Thursday, 15 January 2015

Moors and Marrakech

The weather in England is, frankly, deplorable. So I've booked a ticket to Marrakech in Morocco, only to find that they're the same place, etymologically speaking.

Algeria is named after the city of Algiers (from the Arabic Al-Jazair "the islands"). Tunisia is named after the city of Tunis (which probably means something, but nobody can decide what). And Morocco is named after Marrakech (from the Arabic Maghrib-Al-Aqsa "the far west").

But wait (I hear you shriek), why did the As in Marrakech turn to the Os in Morocco? And why wasn't it named after Tangiers? And...

Very well, Tangiers had already given its name to a fruit called the tangerine, and anyway Marrakech used to be the capital. As for the As to Os, they're much more fun and will get you straight to the Steve Miller Band.

The French keep the As. They call it Maroc. And the Germans call it Marokko. But the English got terribly confused by Othello, and other Moors.

You see for years in English, the inhabitants of North Africa have been known as Moors, who were Moorish. So when a country got called Morocco, the English (who had just been watching some Shakespeare) decided that it must be named after the Moors and altered the spelling to make it look a little more like Moor-occo, which is what we blithely assumed it was.

But where does Moor come from? Well, once upon a time, during the Roman Empire, there was a province called Mauritania, and a chap from that province was called a Maurus, and hence Moor. And the odd thing is that even though Roman Mauritania was almost exactly where modern Morocco is, the words have nothing to do with each other (except in the English hybrid Morocco).

But it goes further! You see the English thought, for some reason, that their traditional folk dancing had originated amongst the Moors, hence Morris Dancing, which is really Moorish Dancing.

Moreover, there's a common first name meaning From Mauritania. Just as Adrian means from the Adriatic Sea, so all Maurices (and Morrises) should come from Mauritania.

Of course, they don't. For example, Maurice Prince of Orange was born in Dillenburg in Germany, and became Stadtholder of the Netherlands. That's why when Dutch sailors arrived at a little island in the Indian Ocean previously called Dina Arobi, they renamed it, in their prince's honour, Mauritius.

So, that's how you link Morocco, Marrakech, Mauritania, Moors, Morris Dancing, Mauritius, a novel by E.M. Forster and a song by the Steve Miller Band.

Of course, the second I'd booked my ticket to Marrakech, the weather forecast was changed and next week looks cold there too. Will we never be set free?

As a final titbit, the phrase "in Morocco" used to be a euphemism for naked.

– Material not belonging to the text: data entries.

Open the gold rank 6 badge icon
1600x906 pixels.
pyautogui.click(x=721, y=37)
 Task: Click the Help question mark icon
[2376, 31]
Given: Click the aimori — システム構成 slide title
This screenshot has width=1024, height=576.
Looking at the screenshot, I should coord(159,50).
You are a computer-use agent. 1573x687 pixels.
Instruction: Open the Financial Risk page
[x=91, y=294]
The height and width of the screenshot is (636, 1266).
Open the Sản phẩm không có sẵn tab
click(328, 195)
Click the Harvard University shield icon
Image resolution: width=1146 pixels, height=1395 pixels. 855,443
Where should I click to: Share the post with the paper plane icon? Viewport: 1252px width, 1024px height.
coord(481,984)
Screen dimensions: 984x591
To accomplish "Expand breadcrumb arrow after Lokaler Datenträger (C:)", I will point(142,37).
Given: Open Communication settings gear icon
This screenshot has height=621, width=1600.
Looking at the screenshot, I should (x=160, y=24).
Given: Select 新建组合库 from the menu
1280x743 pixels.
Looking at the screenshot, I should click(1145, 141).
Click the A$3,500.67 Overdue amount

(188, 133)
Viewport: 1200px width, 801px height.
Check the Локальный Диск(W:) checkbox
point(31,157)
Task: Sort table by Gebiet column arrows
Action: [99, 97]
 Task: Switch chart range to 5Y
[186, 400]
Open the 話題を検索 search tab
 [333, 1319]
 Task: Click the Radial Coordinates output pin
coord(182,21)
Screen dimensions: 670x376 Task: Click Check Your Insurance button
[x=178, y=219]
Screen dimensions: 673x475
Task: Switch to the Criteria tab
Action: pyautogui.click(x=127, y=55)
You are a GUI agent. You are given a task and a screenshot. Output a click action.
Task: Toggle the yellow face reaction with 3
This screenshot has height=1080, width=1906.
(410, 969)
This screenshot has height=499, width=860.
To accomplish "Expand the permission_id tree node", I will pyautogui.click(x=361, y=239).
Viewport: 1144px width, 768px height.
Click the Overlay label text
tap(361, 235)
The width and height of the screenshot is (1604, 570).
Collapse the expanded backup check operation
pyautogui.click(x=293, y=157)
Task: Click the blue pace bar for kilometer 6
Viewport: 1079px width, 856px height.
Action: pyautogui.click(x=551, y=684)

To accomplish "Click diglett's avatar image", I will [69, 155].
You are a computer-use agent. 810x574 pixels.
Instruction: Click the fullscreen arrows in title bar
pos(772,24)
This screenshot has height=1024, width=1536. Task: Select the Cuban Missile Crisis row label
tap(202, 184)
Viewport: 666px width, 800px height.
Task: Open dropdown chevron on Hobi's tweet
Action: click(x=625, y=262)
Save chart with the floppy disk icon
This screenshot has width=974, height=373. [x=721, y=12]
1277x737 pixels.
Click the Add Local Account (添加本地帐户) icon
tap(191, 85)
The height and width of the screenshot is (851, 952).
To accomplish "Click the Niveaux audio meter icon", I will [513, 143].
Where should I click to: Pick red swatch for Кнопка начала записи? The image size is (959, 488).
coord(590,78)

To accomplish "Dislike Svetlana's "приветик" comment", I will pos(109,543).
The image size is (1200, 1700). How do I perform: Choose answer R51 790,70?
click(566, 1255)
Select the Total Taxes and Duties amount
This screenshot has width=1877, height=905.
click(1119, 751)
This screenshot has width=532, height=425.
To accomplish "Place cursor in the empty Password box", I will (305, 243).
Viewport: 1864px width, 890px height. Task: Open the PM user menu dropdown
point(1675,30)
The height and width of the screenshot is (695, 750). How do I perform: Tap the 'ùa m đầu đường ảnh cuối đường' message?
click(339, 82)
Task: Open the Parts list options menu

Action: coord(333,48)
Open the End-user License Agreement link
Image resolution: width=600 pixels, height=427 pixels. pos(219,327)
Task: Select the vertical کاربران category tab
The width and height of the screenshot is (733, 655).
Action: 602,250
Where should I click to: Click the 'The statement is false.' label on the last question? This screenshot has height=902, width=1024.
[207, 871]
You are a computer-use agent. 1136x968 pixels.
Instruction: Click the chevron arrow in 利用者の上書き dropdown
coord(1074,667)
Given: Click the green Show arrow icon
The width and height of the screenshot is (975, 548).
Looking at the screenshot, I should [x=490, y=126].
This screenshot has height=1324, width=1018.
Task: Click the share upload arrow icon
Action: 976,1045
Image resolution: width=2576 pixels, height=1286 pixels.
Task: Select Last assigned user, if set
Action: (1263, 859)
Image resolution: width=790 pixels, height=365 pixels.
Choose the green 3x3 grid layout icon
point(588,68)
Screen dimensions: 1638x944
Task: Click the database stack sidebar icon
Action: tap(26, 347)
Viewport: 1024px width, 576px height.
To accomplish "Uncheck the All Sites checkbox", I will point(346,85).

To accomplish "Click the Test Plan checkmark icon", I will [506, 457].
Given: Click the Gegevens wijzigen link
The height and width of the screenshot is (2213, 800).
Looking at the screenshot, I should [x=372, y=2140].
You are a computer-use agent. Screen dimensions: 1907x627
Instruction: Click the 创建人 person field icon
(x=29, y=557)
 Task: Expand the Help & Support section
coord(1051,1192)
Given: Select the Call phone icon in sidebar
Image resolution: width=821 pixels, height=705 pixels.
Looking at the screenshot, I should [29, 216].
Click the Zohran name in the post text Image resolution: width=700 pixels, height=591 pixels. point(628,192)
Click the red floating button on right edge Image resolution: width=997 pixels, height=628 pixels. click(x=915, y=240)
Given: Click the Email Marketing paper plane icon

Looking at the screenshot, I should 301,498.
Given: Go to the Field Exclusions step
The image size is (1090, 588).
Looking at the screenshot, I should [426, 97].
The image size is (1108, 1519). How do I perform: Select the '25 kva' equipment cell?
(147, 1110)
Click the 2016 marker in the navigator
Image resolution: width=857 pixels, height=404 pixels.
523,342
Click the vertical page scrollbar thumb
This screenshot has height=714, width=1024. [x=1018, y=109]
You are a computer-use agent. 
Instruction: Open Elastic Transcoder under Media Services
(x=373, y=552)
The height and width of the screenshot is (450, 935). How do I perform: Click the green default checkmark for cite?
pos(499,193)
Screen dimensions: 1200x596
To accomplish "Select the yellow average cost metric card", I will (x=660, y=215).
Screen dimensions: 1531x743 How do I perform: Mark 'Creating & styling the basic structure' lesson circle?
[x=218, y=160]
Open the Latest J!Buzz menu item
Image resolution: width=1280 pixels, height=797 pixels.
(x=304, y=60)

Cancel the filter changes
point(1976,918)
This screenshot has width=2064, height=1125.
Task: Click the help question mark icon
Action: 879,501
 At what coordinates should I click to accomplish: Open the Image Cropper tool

  1. So, like some books you are Morocco bound.

  2. Like Webster's Dictionary, according to Hope and Crosby.

  3. So that's the Steve Miller Band. Sure hope things are quieter than that on your holiday.

  4. The Encyclopaedia of British Customs points out that there are references in earlier times to Morris dancers performing blacked up, and this is why they were called Moorish -> Moresque -> Morris.